> **Article**:
%%

The remainder of the budget would be spent mostly on human spaceflight efforts, including the shuttle program, the space station, and research into a new vehicle capable of flying astronauts to the Moon. Bush has called for a phase-out of the shuttles after space station construction is completed. Then money from both those projects would be diverted to the new vision.

In the new NASA, robotic missions must more closely relate to the overall effort to put people on other worlds.

Weiler pointed out that prior to the Apollo missions, robots photographed the Moon from above and landers explored the surface. A similar but more expedited robotic campaign will be carried out this time.

NASA often plans robotic missions over the course of a decade or so. Now scheduling is on a comparative fast track.

"We've got a pretty good idea of what we want to do with the first Moon mission," Weiler said, adding that he's confident the orbiter can be ready in four years.

"This will be the first digital recon mission of the Moon," he said. In addition to high-resolution photographs, the orbiter will likely work to map lunar resources, such as water ice that is suspected of hiding in permanently shadowed craters. Frozen water would be a key resource for any future Moon base, providing drinking water and, when broken down into hydrogen, fuel for return flights or missions beyond the Moon.

The initial lunar craft might also include a radiation detector. Ironically, NASA knows more about the potentially harmful radiation environment at Mars than it does with the Moon. A follow-up lander mission, in 2009, may or may not include a rover, Weiler said.

New focus at Mars

Mars missions will begin shifting focus early in the next decade, said Orlando Figueroa, one of Weiler's top lieutenants and the NASA official in charge of exploring the Moon and planets.

So far, Mars missions have been geared toward the search for water, as well as understanding the climate, atmosphere and environment as a whole. The new budget provides more money to examine safety issues at the red planet, "so we can begin preparing in a more focused way" for sending humans, Figueroa said.

He added that in 2011, the focus starts to shift from looking for water to looking for organic compounds, signs of life or signatures of the seeds of life.

Money has also now been set aside to prepare for a sample return mission to Mars. That effort, on the drawing boards for some time and once scheduled for launch as early as 2003, had not been adequately funded in terms of dealing with analysis of whatever is brought back. Funding to develop new technology for that effort is now written into the 2005 budget request.

Figueroa said a Mars sample return would launch in 2013 at the earliest. He said it would likely involve a static lander and not a roving craft.

These missions, as well as the current rovers on Mars, will all generate a picture of the red planet that will help officials decide where to send humans, how they will survive, and what they'll need to take with them.

No timetable has been set for putting astronauts on Mars, though. The president called for continual reevaluation of short-term spaceflight goals as technology improves and funding is secured in the years to come.

The White House vision was, at least in part, designed to get a flailing space agency back on track after the Space Shuttle Columbia disaster. Many space policy experts have long said NASA has been largely directionless for three decades and that money was being wasted running circles around Earth.

Robotic failures also plagued the agency in the late 1990s.

Weiler said NASA's back-to-back failures in 1999, of the Mars Climate Orbiter and Mars Polar Lander, were blessings in disguise.

Had those missions succeeded, NASA would not have had the funding necessary to proceed with other missions on the ambitious red planet schedule that had been in place, he said. The failure led to a restructuring of the entire Mars program, with which he is now pleased.

"Sometimes failures are good things," Weiler said.

%%

> **Source data**:
%%

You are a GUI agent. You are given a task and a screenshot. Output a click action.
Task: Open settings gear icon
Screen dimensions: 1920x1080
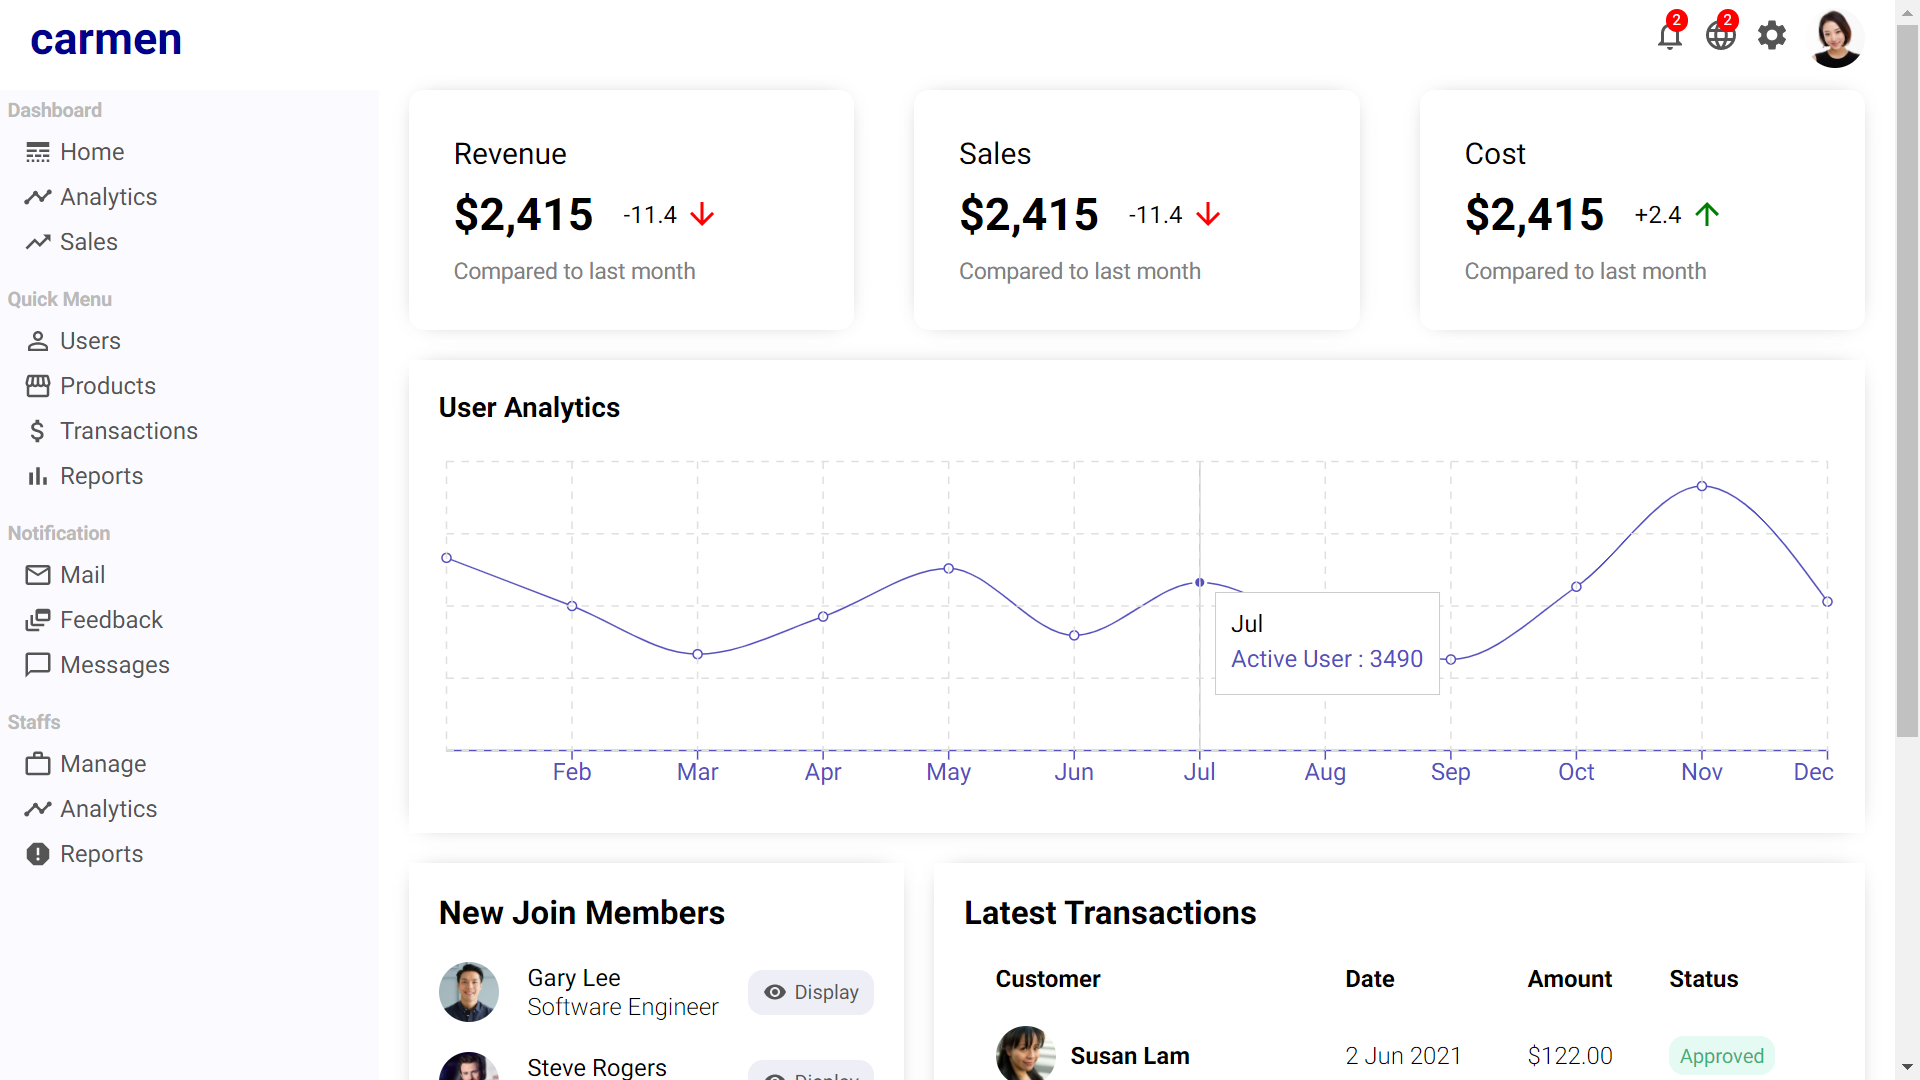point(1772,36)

%%

> **Task requirements**:
- 1) List every individual calendar year that the NASA exploration article names, excluding decades.
- 2) Answer these questions from the NASA exploration article:
(a) How soon does Weiler believe the first lunar orbiter can be ready?
(b) What kind of craft does Figueroa say a Mars sample return would likely involve?
(c) Which two missions failed back-to-back in 1999?
The material has no connection to the NASA exploration article.

> **Answers for this exercise**:
- 1) 2009, 2011, 2003, 2005, 2013, 1999

- 2)
(a) In four years.
(b) A static lander, not a roving craft.
(c) The Mars Climate Orbiter and the Mars Polar Lander.